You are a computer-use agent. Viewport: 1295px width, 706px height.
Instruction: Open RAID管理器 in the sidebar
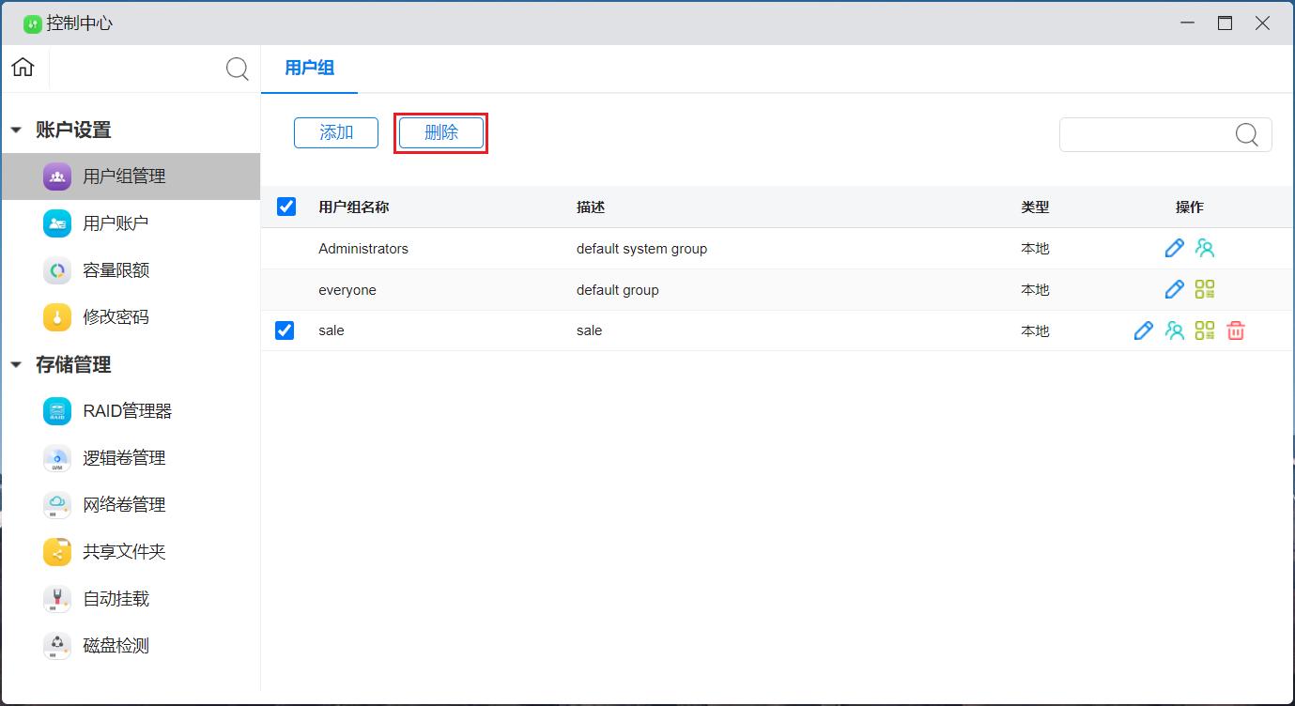tap(127, 411)
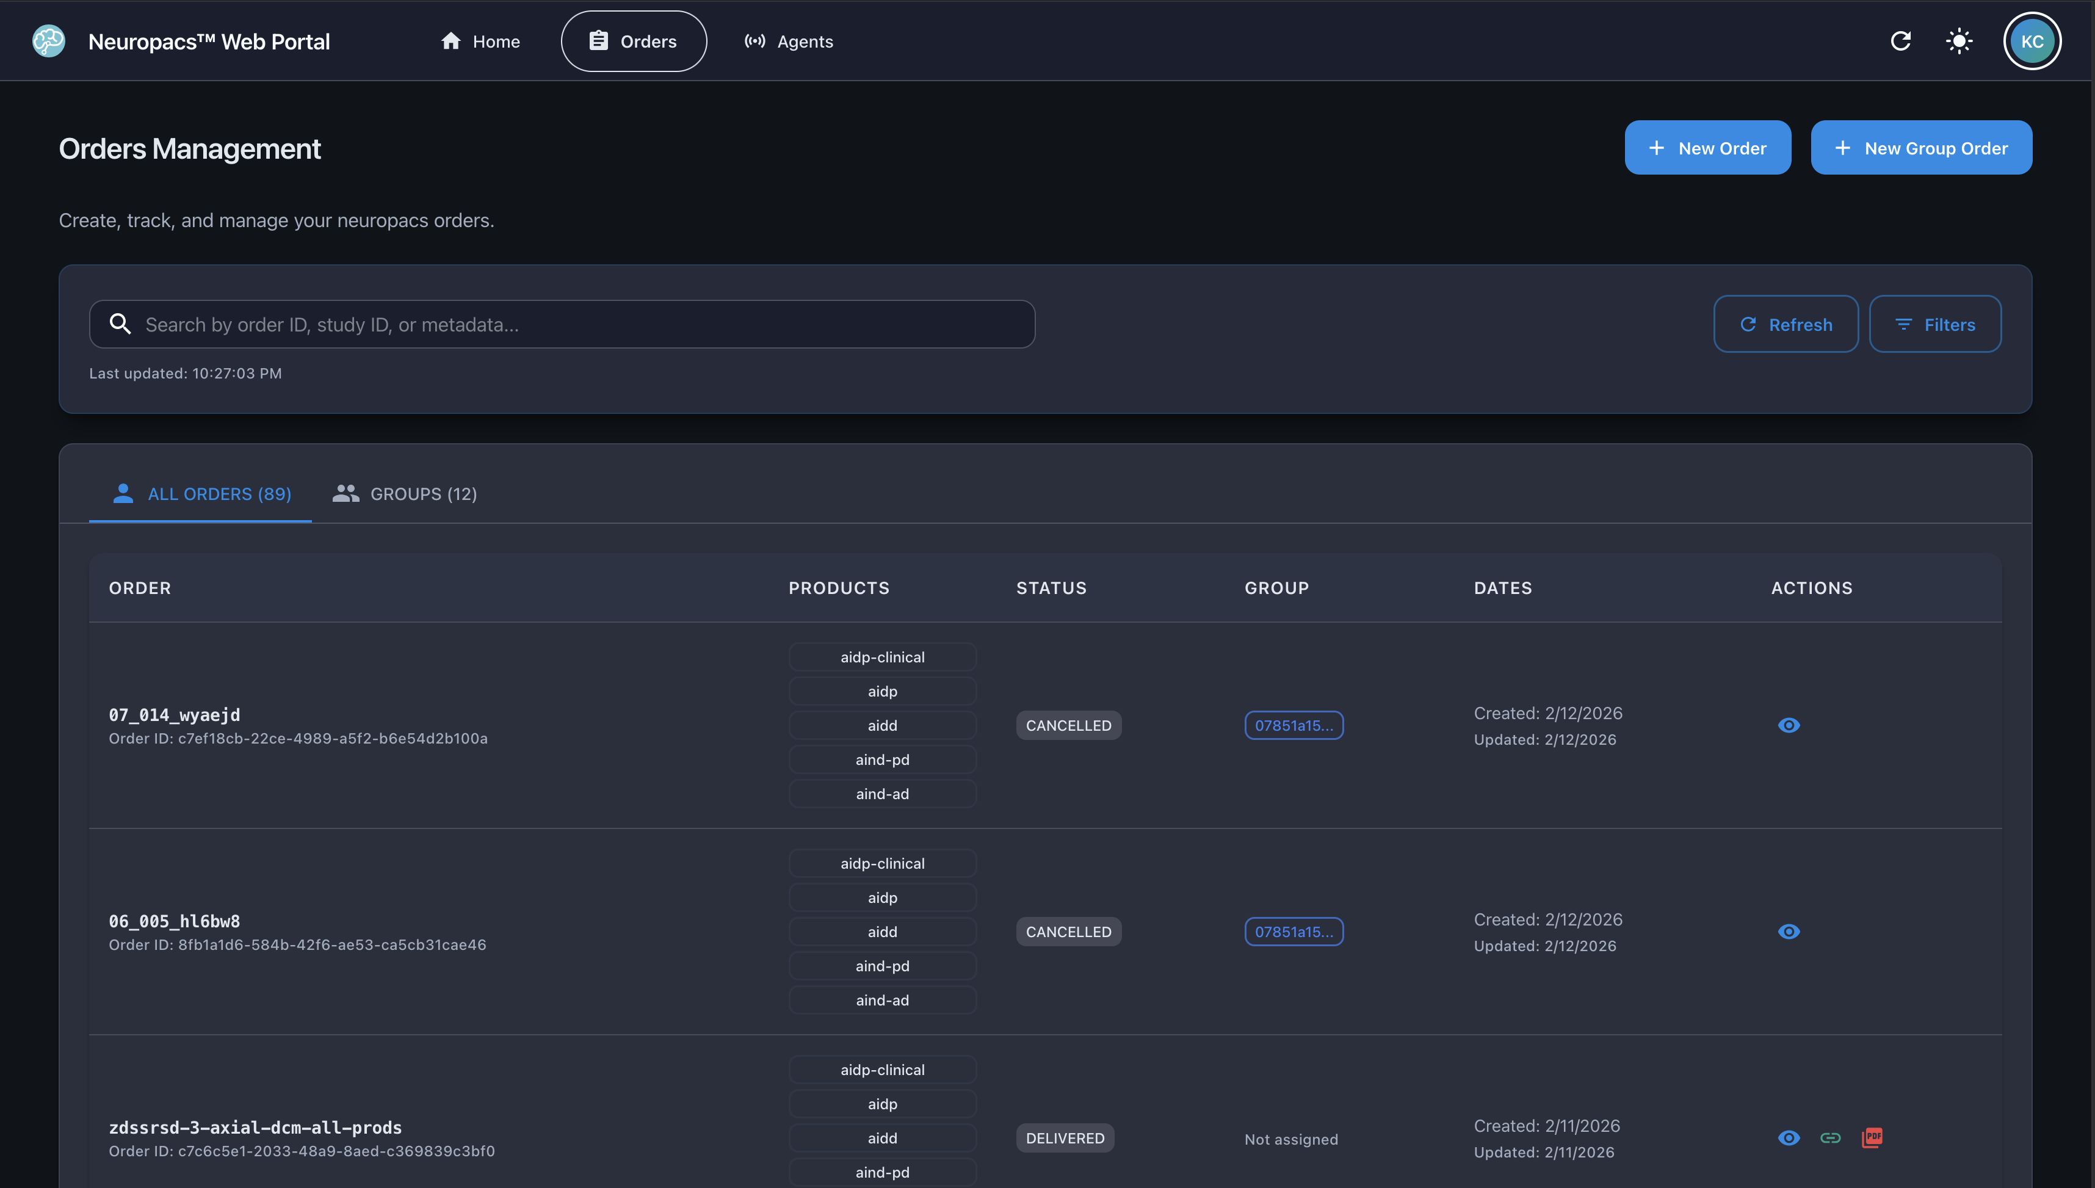The width and height of the screenshot is (2095, 1188).
Task: Open the Filters dropdown
Action: 1935,324
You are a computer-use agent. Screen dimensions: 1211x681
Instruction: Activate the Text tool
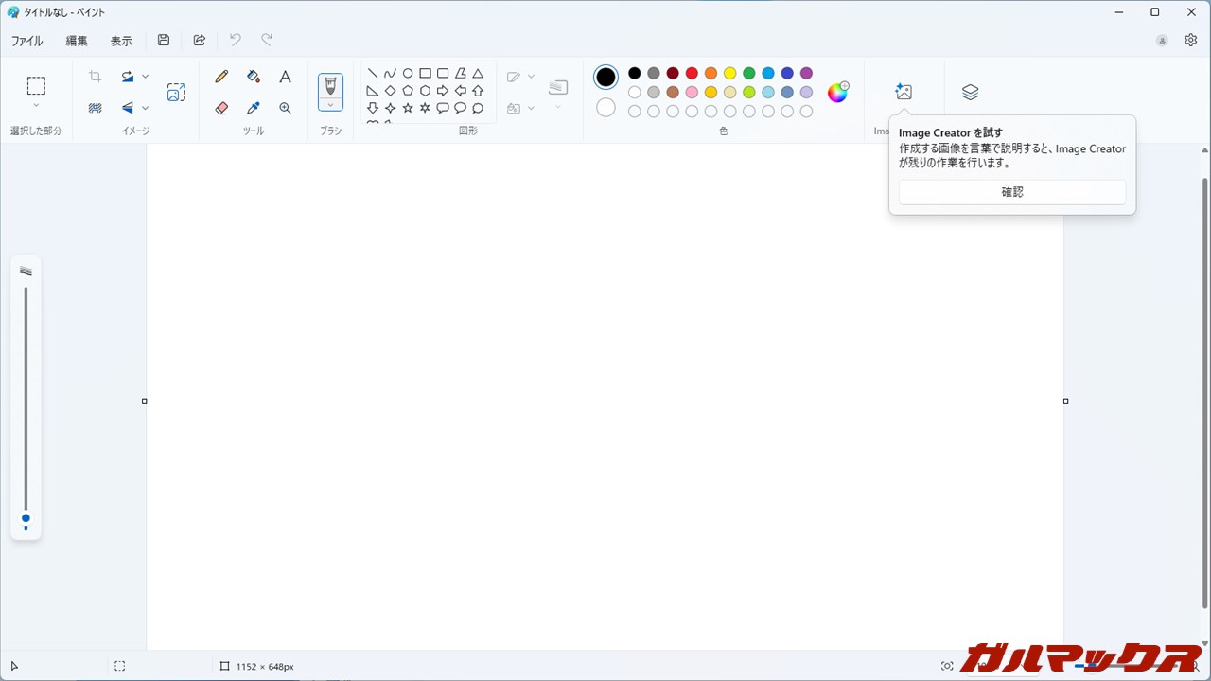pyautogui.click(x=285, y=77)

▶ What is being asked
Copy out every line of the records that contains the string "computer", matching case exactly.

▶ Answer to this task
You are a computer-use agent. Viewport: 1295px width, 706px height.
You are a computer-use agent. Screen dimensions: 1211x681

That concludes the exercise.